2019年10月9日
《華爾街日報》文化專欄作家艾瑞克.費爾滕在《忠誠》一書(Eric Felten, Loyalty)中,引述美國另一份報章一篇社論《優秀的美國人都是忠誠的》,內容除了提倡社會要對孩子進行忠誠教育──包括對家人、學校、所在城鎮、州、國家忠誠,同時也承認忠誠往往令人處於兩難境地。
「如果我努力忠於我的家人,我就可能要背叛我的學校;如果我要忠於學校,就可能無法對我所在的城鎮、州,國家保持忠誠;如果我要忠於城鎮、州和我的祖國,又可能背叛整個人類。」這些難處,無日無之。社論的作者建議,當面對順得哥情失嫂意的困境,惟有運用「首要忠誠原則」,找出優先次序。譬如首要忠於人類,然後是國家、州、城鎮、學校、家人。
不過費爾滕卻認為,即使遵照首要忠誠原則,落實執行時,卻不一定理想。他講了倫敦一個十四歲男孩的故事:男孩的父親是他念那所學校的校長,而他的哥哥則是班長。如果他要對爸爸和哥哥忠誠,必定會損害他跟其他同學的友情,但如果反過來站在同學一方,家人也不會原諒他。
因為這個特殊身份,他無法得到同學的信任,沒有真心朋友,甚至被認為是內奸。
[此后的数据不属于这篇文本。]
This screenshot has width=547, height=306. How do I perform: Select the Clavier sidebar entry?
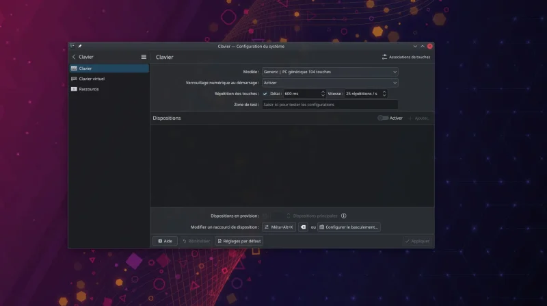click(x=109, y=68)
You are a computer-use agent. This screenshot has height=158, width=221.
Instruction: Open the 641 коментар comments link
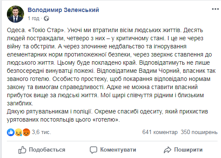[x=160, y=132]
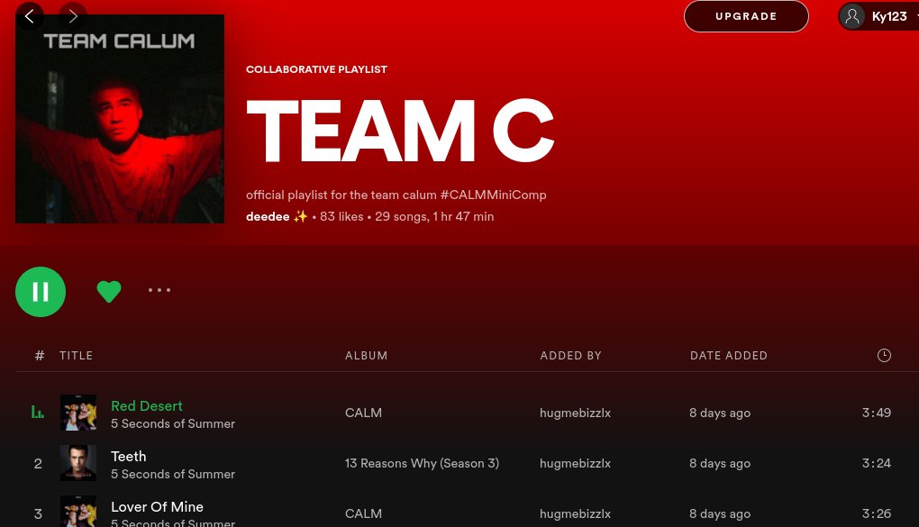Click the UPGRADE button

tap(746, 16)
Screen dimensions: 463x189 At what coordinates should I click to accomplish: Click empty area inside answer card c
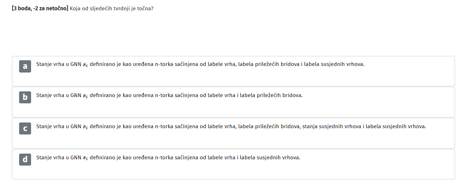pos(228,140)
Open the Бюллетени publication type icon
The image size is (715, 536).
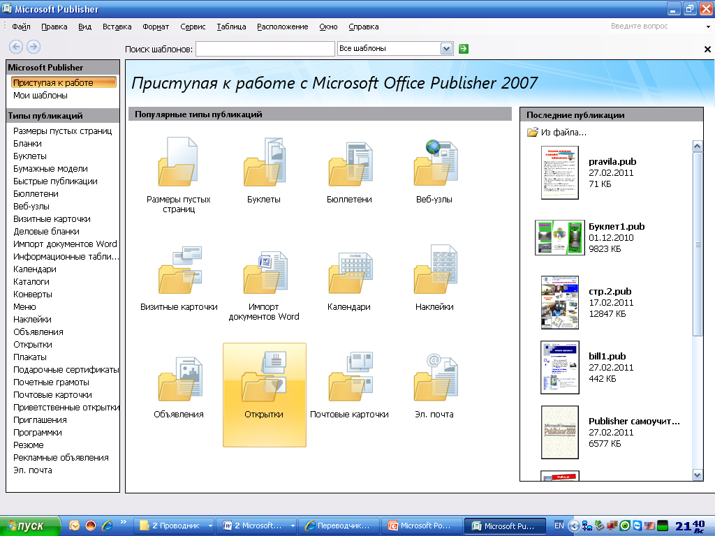tap(349, 165)

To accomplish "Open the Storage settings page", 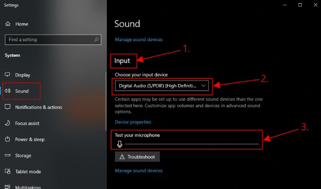I will point(23,155).
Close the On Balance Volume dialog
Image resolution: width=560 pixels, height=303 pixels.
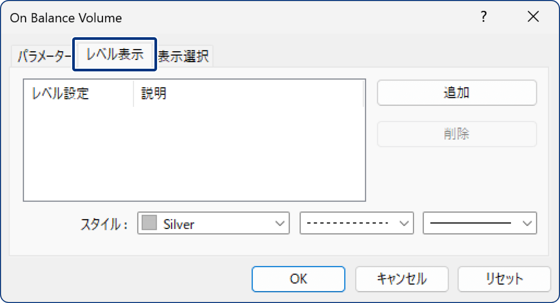533,17
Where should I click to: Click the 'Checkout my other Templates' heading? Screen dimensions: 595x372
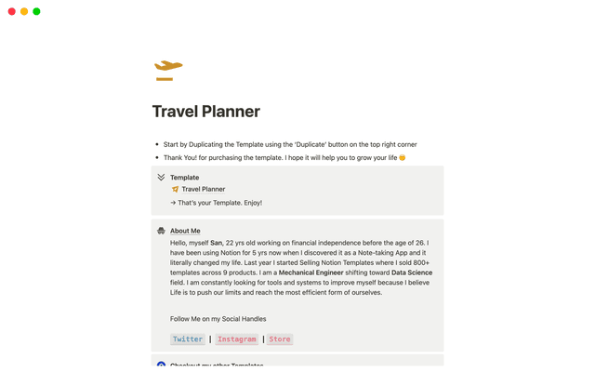coord(217,366)
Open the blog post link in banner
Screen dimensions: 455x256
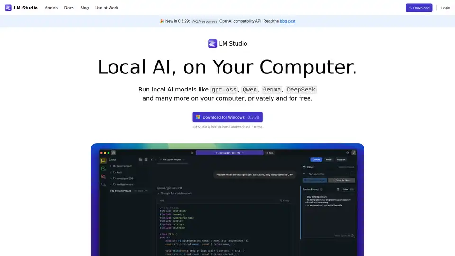pos(287,21)
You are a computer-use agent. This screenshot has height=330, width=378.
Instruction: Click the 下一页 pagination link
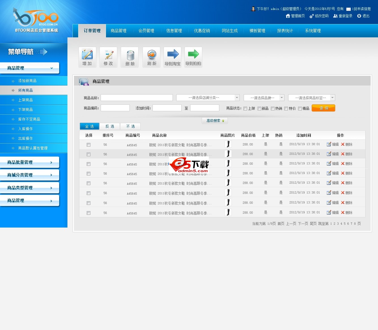(x=303, y=224)
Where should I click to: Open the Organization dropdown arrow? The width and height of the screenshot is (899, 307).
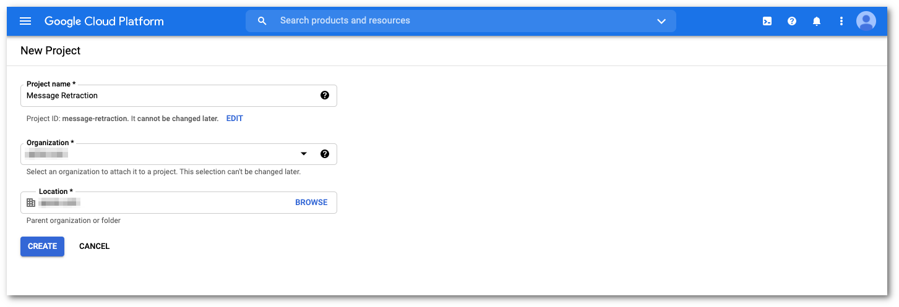(x=304, y=154)
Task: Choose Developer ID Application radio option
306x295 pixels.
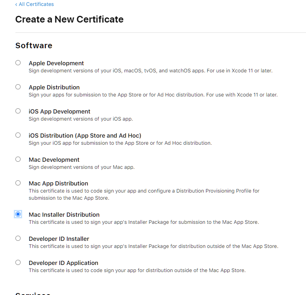Action: pos(18,262)
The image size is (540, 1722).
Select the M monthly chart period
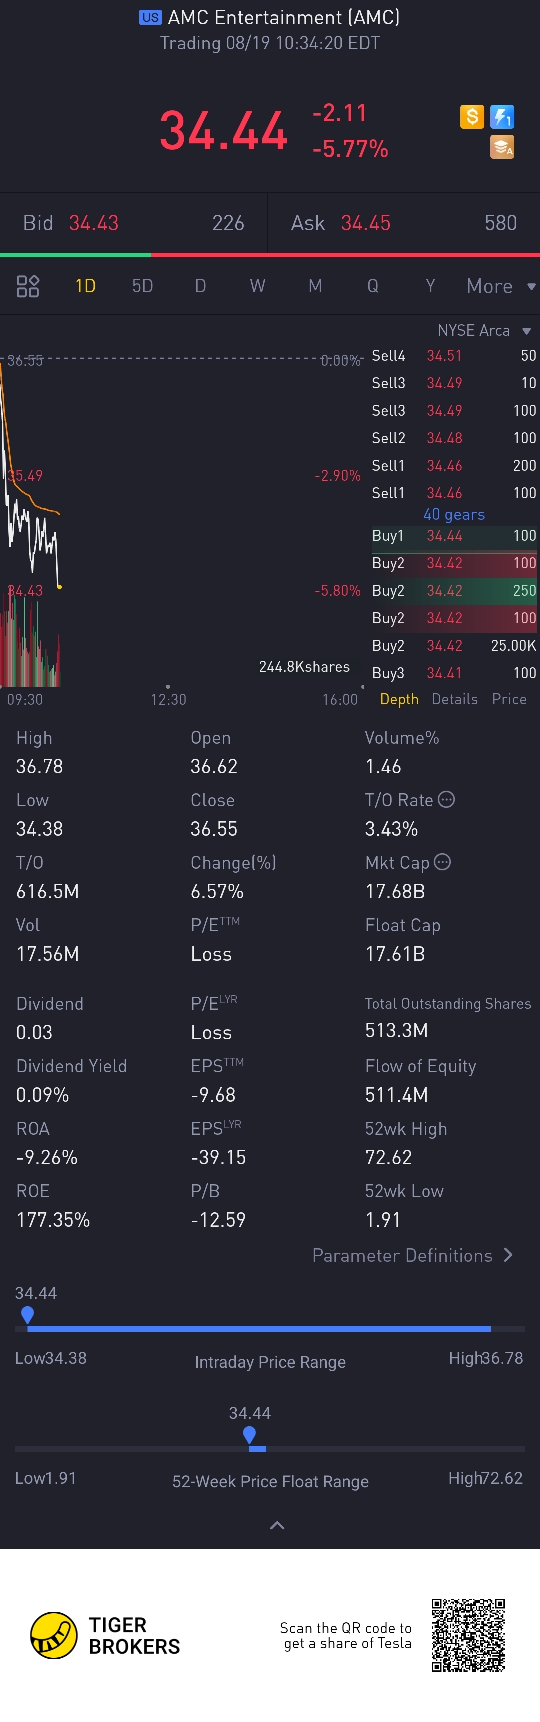point(315,286)
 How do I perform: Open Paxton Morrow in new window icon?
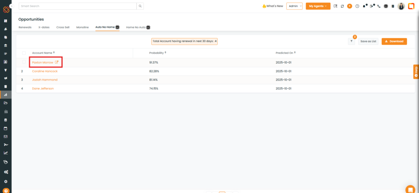click(x=57, y=62)
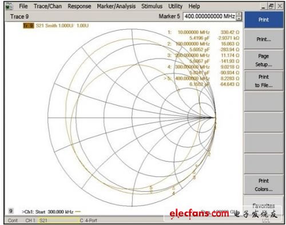Select the Tr 9 trace label
Image resolution: width=286 pixels, height=225 pixels.
[29, 26]
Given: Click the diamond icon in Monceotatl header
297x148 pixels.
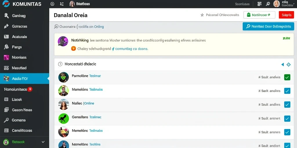Looking at the screenshot, I should coord(289,64).
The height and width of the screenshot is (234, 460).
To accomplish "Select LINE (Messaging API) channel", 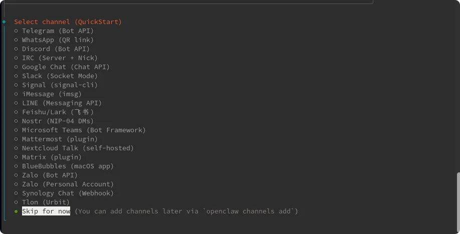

不管他的首要原則,是先把優先次序留給家人或同學,他都無奈地「深陷兩個敵對陣營之間,腹背受敵」,每天過着水深火熱的「割裂式生活」。最終,男孩產生自毀傾向。
忠誠既能救命,也可殺人。費爾滕寫道:「忠誠是我們為朋友撐起的救生網……但如果濫用忠誠的力量,那麼它所代表的每一件事,都將走向歧途……當我們為了知道事情真相,利用它去對抗另一個道德原則時,我們還有任何理由認為,忠誠仍是一種美德嗎?美德一旦走向極端,就會失去其價值。只有在一定合理範圍內,忠誠才顯得高尚。」
忠誠當然是美德──只要不是愚忠的話。